Dixon Hall Lewis (August 10, 1802 - October 25, 1848) was an American politician who served as a Representative and a Senator from Alabama. Lewis was born on Bothwick plantation, Dinwiddie County, Virginia, and moved to Hancock County, Georgia, with his parents in 1806. He graduated from Mount Zion Academy and from South Carolina College at Columbia in 1820. He moved to Autauga County, Alabama, the same year, where he studied law and was admitted to the bar in 1823. That same year he constructed a house ("Old Homestead") in the town of Lowndesboro, Alabama, 20 miles west of the state capitol in Montgomery. He began to practice law in Montgomery and was elected a member of the State House of Representatives in 1826, serving until 1828. He was elected as a States Rights Democrat to the Twenty-first and to the seven succeeding Congresses and served from March 4, 1829, to April 22, 1844, when he resigned the House to join the Senate. He served as chairman of the House Committee on Indian Affairs from 1831 to 1835.

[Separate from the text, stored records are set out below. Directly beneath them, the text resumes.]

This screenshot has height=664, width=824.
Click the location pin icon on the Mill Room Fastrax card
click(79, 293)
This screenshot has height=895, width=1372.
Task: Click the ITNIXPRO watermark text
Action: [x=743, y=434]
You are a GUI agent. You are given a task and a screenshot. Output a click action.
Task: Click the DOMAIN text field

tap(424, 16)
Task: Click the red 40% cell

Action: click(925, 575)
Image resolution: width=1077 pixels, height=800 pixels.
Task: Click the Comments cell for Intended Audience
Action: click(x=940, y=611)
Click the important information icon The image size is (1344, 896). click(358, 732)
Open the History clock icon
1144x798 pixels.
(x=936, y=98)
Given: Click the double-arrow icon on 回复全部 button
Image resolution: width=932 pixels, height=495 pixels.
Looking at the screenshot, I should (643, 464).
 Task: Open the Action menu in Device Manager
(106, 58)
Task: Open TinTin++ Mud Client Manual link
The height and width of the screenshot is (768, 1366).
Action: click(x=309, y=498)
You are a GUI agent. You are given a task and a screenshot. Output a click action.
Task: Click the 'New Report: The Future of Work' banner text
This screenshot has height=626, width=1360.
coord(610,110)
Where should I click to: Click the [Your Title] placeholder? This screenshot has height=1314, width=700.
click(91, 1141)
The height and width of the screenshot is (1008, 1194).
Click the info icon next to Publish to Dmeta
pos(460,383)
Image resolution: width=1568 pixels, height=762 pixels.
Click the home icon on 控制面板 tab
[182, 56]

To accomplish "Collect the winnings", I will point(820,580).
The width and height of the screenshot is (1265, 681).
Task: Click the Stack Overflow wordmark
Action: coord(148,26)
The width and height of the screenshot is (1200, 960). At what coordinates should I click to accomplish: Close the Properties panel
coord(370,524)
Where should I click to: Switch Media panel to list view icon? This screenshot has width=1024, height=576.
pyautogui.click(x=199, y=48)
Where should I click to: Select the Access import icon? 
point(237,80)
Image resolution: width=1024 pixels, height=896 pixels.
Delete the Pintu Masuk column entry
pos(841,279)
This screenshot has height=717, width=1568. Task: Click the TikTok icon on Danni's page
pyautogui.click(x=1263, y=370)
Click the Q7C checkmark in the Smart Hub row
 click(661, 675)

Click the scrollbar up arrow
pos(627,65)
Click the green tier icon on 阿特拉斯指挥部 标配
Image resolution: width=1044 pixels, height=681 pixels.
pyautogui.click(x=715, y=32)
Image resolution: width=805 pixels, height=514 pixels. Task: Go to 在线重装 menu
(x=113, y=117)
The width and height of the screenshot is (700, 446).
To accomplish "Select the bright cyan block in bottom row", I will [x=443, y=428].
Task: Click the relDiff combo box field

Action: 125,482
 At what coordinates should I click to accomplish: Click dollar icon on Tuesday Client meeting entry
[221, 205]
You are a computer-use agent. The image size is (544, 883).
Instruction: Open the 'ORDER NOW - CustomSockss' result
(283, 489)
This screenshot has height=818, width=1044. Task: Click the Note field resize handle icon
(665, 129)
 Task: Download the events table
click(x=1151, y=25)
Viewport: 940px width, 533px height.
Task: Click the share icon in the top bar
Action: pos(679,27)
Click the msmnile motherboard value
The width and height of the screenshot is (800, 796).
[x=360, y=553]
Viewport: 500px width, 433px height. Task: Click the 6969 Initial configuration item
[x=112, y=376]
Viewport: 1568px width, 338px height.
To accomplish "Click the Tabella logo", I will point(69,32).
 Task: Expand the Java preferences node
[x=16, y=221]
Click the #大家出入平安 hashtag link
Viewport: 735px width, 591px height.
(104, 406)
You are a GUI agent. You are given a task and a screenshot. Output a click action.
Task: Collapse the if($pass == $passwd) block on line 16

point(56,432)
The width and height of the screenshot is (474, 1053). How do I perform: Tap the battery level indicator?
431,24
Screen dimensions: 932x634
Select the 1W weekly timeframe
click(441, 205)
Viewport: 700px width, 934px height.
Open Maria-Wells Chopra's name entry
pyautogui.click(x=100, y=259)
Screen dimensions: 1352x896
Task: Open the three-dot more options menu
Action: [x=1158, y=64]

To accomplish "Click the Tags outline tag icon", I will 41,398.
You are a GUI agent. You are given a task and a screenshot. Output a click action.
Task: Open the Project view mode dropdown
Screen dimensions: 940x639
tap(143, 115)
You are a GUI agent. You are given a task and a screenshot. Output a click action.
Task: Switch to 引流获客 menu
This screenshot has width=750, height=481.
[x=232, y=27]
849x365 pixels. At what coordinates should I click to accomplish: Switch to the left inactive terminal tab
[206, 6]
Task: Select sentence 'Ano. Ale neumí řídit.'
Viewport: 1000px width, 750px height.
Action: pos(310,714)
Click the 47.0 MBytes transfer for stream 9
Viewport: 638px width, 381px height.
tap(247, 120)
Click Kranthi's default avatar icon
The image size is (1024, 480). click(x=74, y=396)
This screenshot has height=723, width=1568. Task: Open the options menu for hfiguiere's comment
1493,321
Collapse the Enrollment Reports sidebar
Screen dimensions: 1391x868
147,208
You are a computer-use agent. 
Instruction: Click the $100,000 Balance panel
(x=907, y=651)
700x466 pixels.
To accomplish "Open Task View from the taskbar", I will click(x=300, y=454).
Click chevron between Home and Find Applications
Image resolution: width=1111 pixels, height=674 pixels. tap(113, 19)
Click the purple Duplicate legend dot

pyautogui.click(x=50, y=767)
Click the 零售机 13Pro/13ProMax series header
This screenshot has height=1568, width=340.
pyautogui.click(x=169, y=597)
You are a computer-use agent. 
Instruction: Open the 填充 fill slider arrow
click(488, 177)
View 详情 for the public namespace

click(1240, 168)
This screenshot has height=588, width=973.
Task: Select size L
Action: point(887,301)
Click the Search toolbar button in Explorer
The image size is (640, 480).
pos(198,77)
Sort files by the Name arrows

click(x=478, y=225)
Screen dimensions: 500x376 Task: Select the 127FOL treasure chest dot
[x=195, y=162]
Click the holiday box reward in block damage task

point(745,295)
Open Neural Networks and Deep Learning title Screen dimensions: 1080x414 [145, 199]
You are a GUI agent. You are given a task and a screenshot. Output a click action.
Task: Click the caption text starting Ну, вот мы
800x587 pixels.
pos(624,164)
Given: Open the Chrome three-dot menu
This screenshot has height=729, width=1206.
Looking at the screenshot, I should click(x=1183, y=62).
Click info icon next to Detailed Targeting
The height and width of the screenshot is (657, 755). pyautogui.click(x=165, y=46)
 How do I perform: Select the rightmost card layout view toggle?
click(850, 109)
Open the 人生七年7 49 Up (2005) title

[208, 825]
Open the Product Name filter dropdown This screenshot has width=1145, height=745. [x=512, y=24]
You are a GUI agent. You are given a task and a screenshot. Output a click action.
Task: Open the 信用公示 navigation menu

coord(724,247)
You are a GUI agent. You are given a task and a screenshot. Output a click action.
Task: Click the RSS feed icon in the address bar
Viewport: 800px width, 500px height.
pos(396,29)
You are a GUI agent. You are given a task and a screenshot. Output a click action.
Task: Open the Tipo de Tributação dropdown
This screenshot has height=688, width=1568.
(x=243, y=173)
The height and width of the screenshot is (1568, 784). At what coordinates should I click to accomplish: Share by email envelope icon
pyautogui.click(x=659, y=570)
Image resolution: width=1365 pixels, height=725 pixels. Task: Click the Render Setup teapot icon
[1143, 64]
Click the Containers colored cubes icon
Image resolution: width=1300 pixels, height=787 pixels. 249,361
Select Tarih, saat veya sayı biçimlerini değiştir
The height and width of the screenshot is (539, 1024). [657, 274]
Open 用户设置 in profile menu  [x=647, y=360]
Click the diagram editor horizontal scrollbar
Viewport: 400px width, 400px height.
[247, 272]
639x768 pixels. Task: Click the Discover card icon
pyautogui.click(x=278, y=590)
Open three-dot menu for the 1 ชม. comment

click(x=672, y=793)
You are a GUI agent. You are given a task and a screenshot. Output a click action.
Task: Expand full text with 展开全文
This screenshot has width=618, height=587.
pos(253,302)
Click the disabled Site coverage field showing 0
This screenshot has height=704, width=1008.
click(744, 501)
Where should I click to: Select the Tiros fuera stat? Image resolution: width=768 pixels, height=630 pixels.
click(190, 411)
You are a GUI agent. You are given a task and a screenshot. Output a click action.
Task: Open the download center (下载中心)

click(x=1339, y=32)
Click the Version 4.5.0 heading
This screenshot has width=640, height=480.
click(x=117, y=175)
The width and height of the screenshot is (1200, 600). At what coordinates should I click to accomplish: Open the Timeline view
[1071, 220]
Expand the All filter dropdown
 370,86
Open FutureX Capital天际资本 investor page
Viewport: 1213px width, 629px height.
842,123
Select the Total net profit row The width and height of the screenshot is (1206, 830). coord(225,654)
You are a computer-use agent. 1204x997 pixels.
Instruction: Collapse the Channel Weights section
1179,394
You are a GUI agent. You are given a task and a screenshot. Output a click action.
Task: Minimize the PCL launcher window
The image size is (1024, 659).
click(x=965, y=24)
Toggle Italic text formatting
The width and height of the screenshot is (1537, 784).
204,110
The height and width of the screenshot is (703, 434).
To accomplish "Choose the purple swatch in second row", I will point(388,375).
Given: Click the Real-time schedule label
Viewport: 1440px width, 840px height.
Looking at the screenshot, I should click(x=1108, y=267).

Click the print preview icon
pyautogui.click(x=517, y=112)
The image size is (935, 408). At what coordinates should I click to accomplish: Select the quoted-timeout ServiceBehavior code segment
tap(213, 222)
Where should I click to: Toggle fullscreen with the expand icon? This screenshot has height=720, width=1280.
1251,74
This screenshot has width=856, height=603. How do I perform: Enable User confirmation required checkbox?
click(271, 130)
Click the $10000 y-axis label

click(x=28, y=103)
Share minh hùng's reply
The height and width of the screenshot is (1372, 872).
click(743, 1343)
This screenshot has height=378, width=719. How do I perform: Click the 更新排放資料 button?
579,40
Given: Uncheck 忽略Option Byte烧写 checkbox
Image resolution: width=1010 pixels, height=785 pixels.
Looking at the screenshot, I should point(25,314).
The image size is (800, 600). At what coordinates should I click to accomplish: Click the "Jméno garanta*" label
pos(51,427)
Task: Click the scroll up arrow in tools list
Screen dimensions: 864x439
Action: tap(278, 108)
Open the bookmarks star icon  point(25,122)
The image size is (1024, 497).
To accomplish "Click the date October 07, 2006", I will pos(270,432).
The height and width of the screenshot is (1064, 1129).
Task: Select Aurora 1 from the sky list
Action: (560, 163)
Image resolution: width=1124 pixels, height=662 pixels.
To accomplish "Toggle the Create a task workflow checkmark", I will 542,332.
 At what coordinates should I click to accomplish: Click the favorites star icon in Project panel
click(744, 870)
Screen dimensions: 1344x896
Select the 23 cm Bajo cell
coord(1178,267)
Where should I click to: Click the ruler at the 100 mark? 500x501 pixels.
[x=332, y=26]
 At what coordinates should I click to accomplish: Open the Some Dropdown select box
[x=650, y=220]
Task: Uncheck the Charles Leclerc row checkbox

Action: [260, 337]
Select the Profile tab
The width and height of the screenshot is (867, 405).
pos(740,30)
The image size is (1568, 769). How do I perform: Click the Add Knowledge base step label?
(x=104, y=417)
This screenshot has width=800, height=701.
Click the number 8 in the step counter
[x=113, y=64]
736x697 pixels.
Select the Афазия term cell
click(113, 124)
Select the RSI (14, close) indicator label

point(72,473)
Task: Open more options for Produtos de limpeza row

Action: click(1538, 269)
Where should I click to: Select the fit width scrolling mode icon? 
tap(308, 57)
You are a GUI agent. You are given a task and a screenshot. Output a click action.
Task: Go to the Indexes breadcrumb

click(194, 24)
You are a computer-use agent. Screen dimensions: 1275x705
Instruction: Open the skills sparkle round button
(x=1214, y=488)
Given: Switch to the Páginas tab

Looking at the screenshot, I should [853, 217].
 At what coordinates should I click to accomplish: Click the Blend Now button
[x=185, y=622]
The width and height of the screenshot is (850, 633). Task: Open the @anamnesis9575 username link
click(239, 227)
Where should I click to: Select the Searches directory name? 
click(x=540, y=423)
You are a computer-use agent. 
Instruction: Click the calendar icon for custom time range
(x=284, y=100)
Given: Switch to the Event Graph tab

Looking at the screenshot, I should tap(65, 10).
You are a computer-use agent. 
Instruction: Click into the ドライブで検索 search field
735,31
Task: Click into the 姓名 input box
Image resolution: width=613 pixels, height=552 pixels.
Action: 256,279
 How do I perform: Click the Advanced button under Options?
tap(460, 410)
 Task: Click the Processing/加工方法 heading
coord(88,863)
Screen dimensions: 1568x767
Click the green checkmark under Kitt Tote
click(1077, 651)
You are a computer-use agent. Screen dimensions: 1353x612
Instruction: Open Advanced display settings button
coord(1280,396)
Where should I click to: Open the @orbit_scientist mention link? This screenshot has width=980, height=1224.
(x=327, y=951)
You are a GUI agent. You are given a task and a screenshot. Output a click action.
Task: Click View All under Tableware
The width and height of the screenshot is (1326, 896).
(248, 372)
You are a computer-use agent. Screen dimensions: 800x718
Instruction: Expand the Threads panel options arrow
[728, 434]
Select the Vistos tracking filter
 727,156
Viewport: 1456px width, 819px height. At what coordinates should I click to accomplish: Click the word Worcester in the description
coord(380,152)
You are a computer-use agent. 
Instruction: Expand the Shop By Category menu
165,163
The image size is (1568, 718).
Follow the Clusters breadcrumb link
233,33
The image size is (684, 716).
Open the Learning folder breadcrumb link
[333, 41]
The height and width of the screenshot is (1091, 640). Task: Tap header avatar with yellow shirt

In 1844 Lewis was appointed by his brother-in-law Governor Benjamin Fitzpatrick to the United States Senate to fill the vacancy caused by the resignation of William R. King in 1844. He was reelected as the Democratic candidate in 1847 and served from April 22, 1844, until his death in New York City on October 25, 1848. In the Senate he served as chairman of the Finance Committee from 1845 to 1847.
A strikingly obese figure, Lewis was known to weigh as much as 500 lbs. (227 kg). A specially-constructed seat was provided in the Senate chambers for him, and his carriage was fitted with unusually heavy suspension springs. According to the WPA Writer's Project publication Alabama: A Guide to the Deep South, a popular witticism among Lewis' colleagues was the observation that Alabama had the largest representation of any state.